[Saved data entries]
....
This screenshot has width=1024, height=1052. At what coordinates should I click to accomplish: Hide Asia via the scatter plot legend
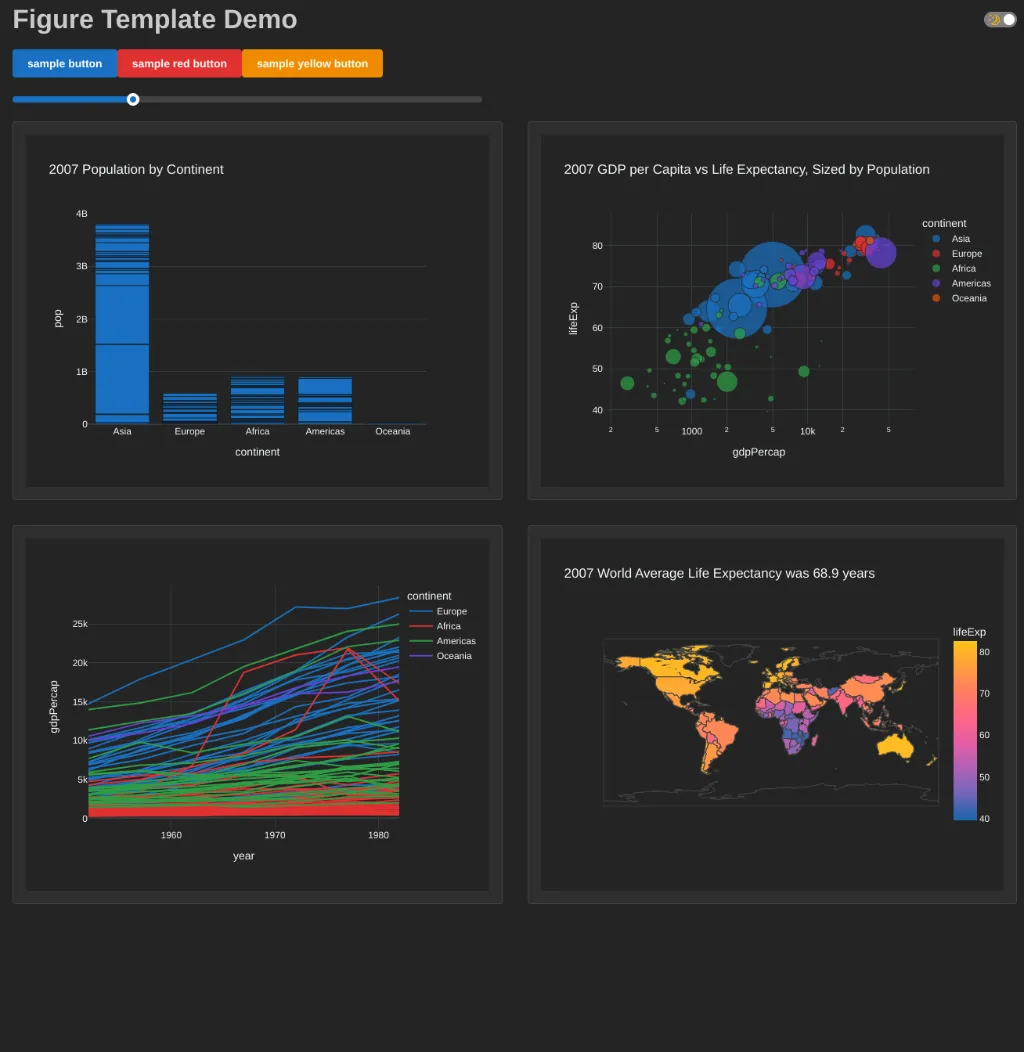(960, 239)
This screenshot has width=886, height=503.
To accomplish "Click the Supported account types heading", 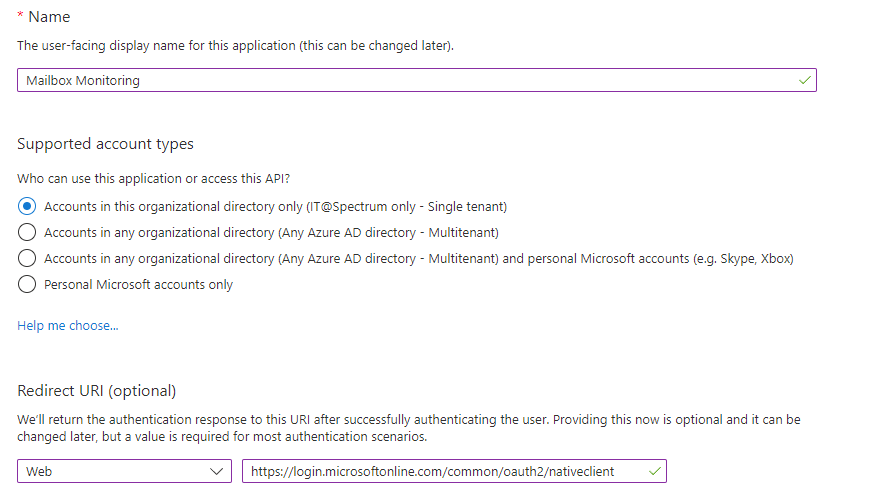I will [105, 144].
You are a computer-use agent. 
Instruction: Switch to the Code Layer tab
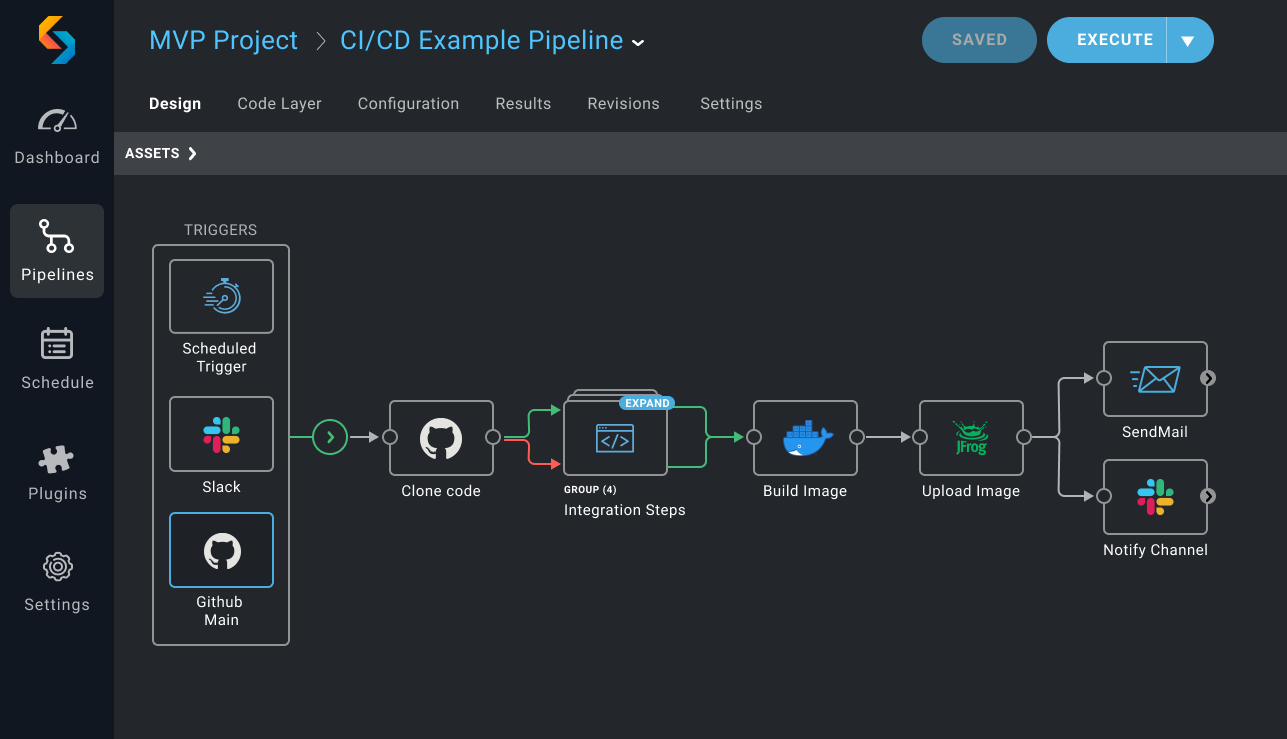click(279, 104)
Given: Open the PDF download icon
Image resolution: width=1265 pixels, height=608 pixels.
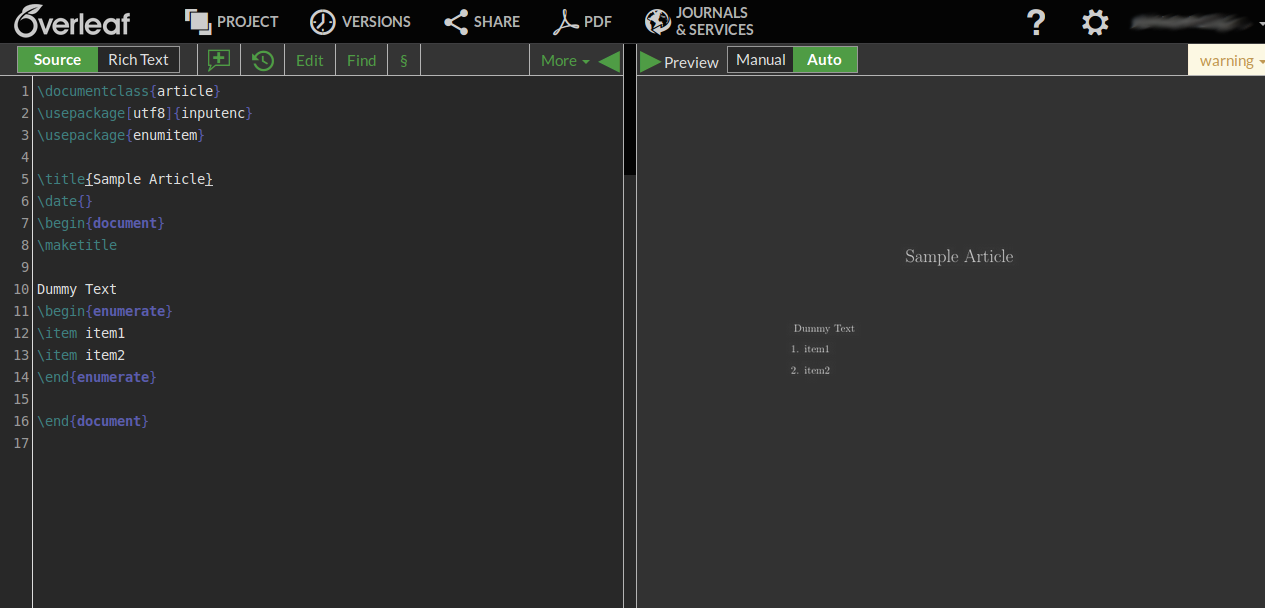Looking at the screenshot, I should coord(567,20).
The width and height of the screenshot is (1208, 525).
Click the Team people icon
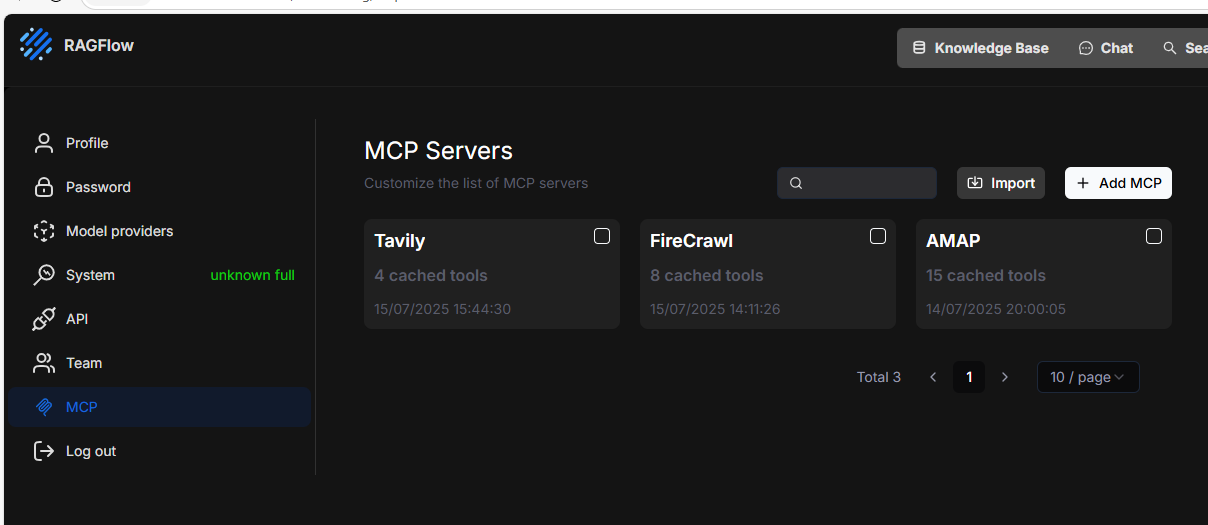pos(43,363)
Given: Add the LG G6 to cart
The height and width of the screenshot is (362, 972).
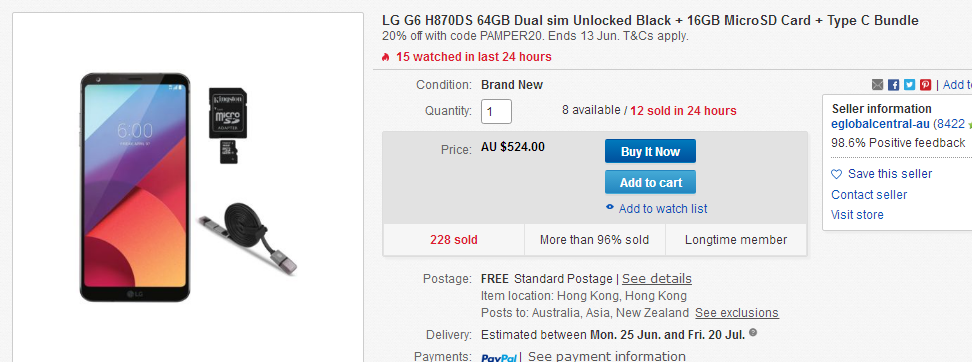Looking at the screenshot, I should tap(650, 182).
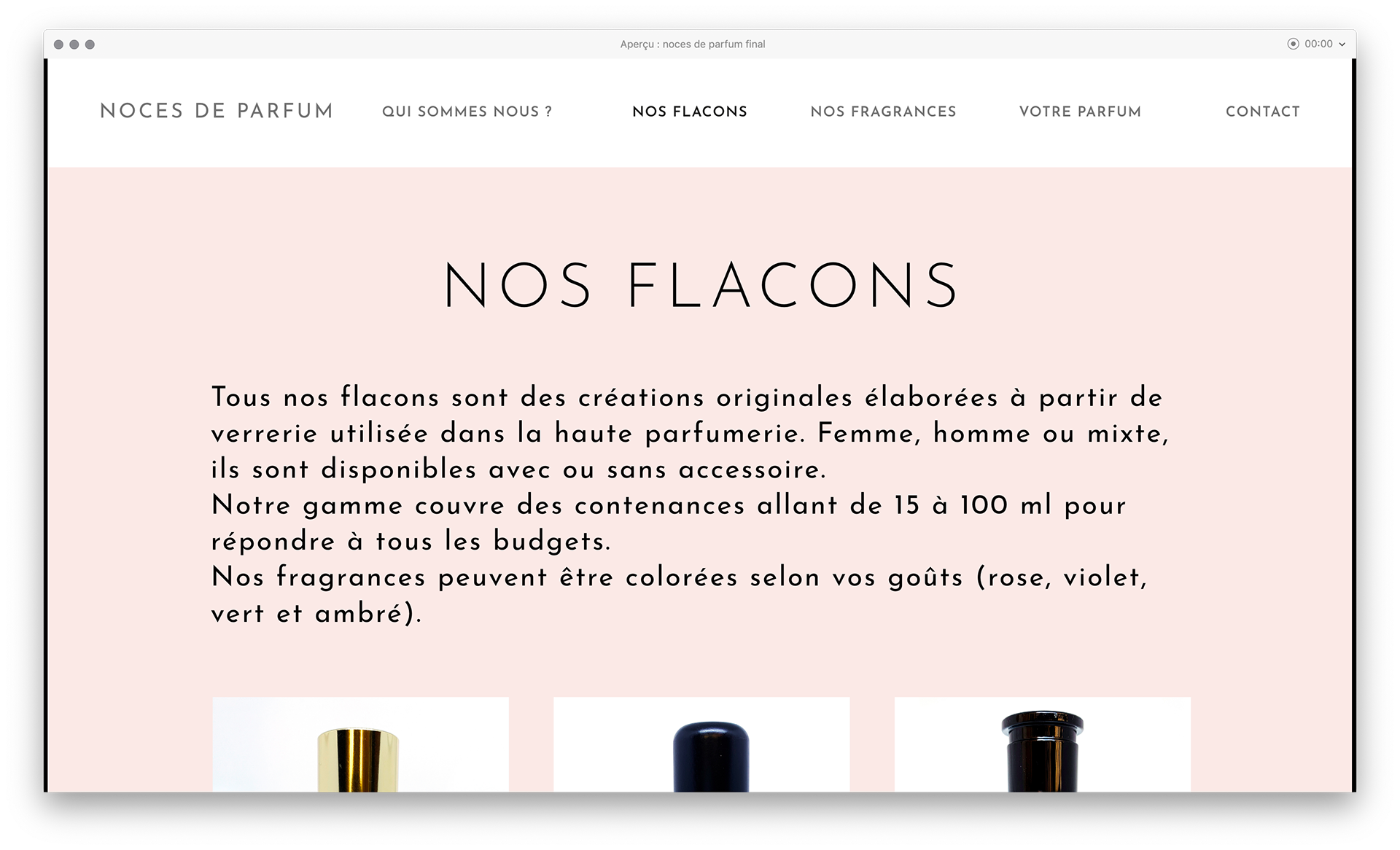Viewport: 1400px width, 850px height.
Task: Go to the NOS FRAGRANCES page
Action: (883, 112)
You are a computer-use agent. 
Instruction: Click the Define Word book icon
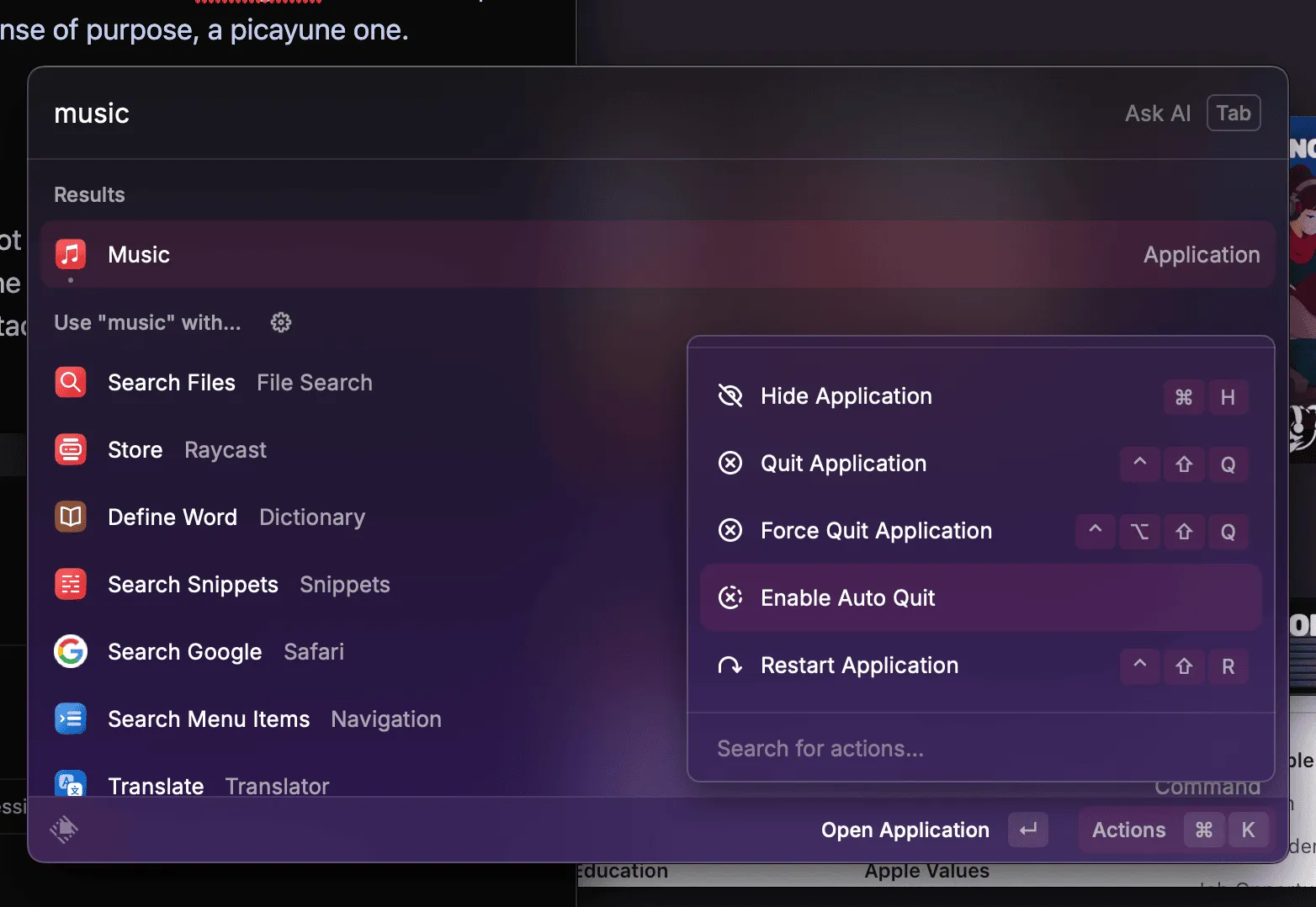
....
Please return exactly, and only, the lines from the one containing "The width and" through the end of the records, with both end lines kept and every picture dropped.

The width and height of the screenshot is (1208, 525).
Click the Team people icon
pos(43,363)
Given: Add the LG G6 to cart
The height and width of the screenshot is (362, 972).
Looking at the screenshot, I should tap(650, 182).
Viewport: 1400px width, 850px height.
Task: Go to the NOS FRAGRANCES page
Action: (883, 112)
You are a computer-use agent. 
Instruction: Click the Define Word book icon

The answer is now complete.